The presentation by the seventh grade at the spirit assembly, a tradition at the school for approximately 20 years, was the last one they would give before the seventh and eighth grades move to the high school. It was devoted to honoring and remembering the 1.5 million children killed in the Holocaust.
Ten students lined up behind a podium holding their butterflies. The tea lights were left on the ground when the student approached the microphone to read the poetry written in secret by the children of the Terezin concentration camp.
The lights remained alone on the ground flickering as the students returned to the darkness after their poem was read.
“Many of the writers are anonymous,” master of ceremonies Jade Riego said, “but they will never be forgotten.”

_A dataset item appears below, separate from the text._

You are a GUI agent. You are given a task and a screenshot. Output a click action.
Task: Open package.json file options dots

For six weeks, the seventh grade studied the Holocaust, the systematic categorization and extermination of the Jewish people, in addition to political dissidents, gypsies, homosexuals, and individuals with physical and mental disabilities, in Nazi-controlled Europe.
“It’s opened their eyes,” English language arts teacher Katie Loubier said. “They were really engaged with this unit.”

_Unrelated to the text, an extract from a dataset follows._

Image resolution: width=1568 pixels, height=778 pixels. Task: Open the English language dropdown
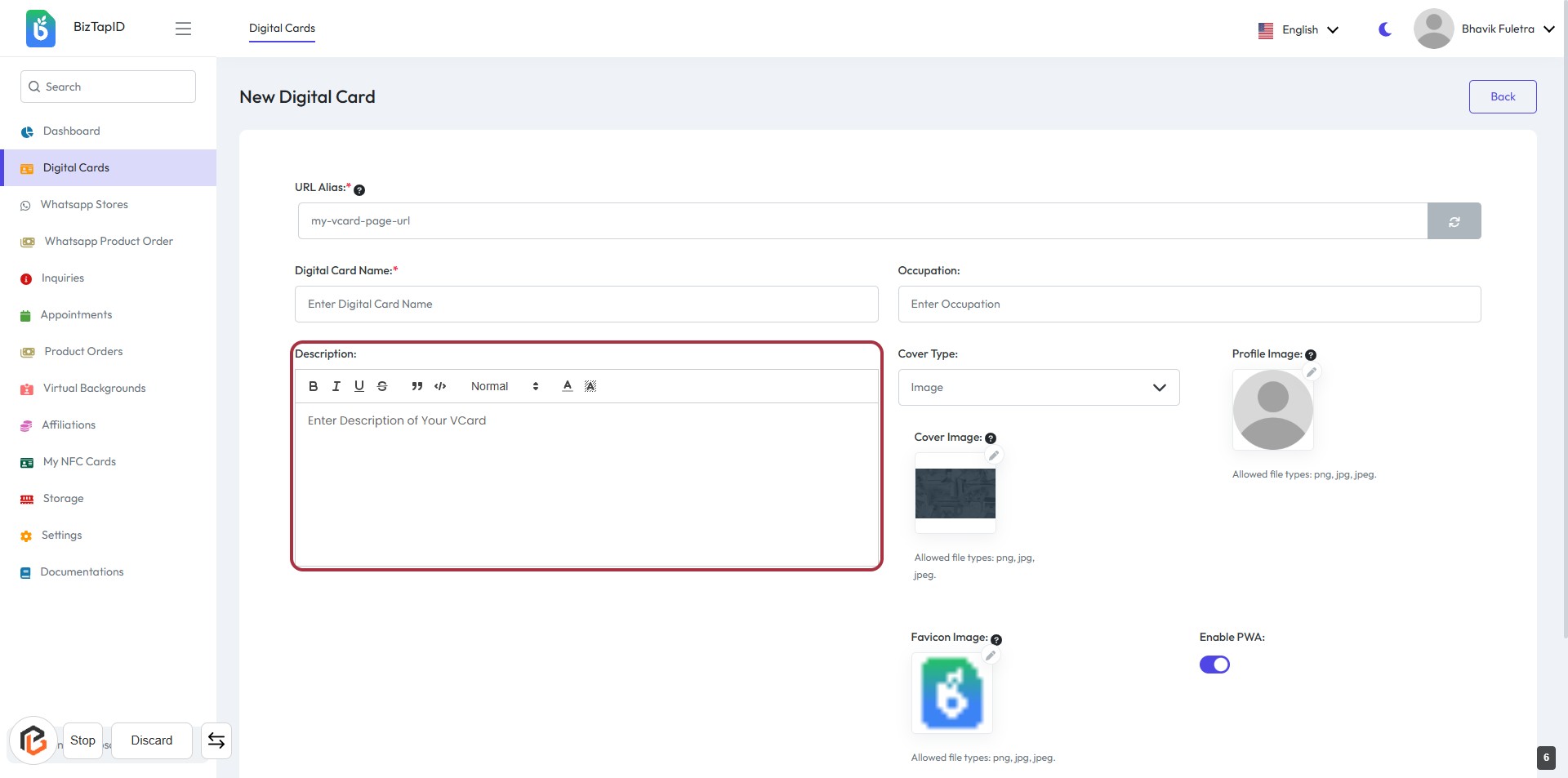pyautogui.click(x=1298, y=29)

Through literature, poetry, and a field trip to the Holocaust and Human Rights Center of Maine in Augusta, students learned about one of the most tragic events in the 20th century through the words of its victims.
“We all learned a lot,” Gabe Varian said. “It was sad and good at the same time.”

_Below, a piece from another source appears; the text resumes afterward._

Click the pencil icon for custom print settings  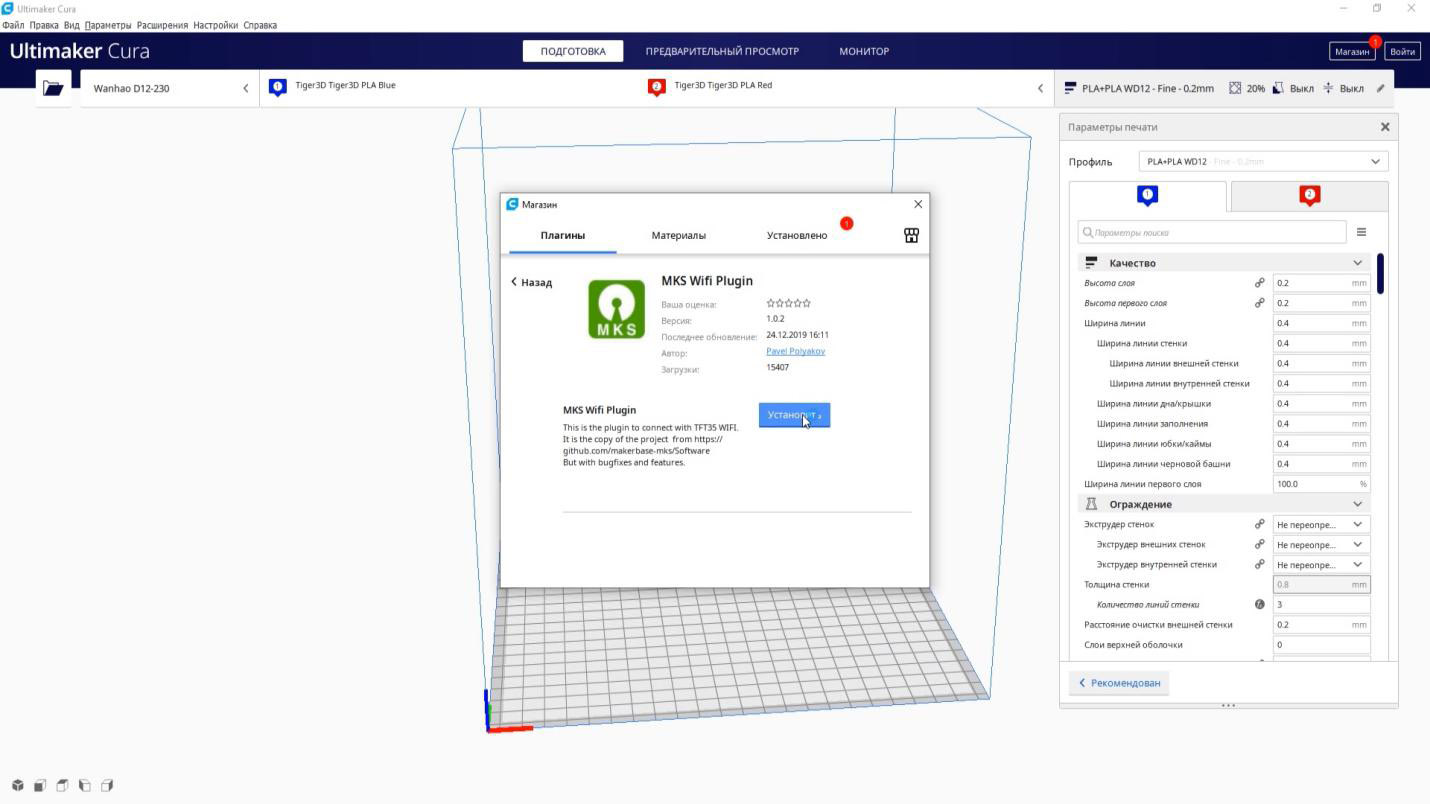1380,88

Students also learned about the pyramid of hate – how simple acts of unkindness can lay the foundation for prejudice, bigotry, and discrimination. Students learned how bullying can serve as a building block to genocide, the deliberate slaughter of a large group of people based on ethnicity or nationality, which did not end with the Holocaust.
After reading poetry, the seventh grade presented a video where students interviewed each other about the books they read and their meaning.
“This has changed the way we think about people,” Ellie Pratt said. All students who spoke at the assembly said the unit had an impact on how they treat each other.
Inspired by the butterfly project of the Holocaust Museum of Houston, which collected 1.5 million handmade butterflies to represent the children killed in the Holocaust, the seventh grade embarked on their own butterfly project to spread the word against hatred and bullying.
The seventh grade invited the entire middle school to join them in the project and make butterflies for the seventh grade class to take with them when they transition to the high school next year.
“I am so proud of what you all just did,” Wiscasset Middle School Principal Bruce Scally said to the students. “It was one of the best things I’ve seen in my 37 years in education. It shows what we can do when students take the lead supported by good teachers.”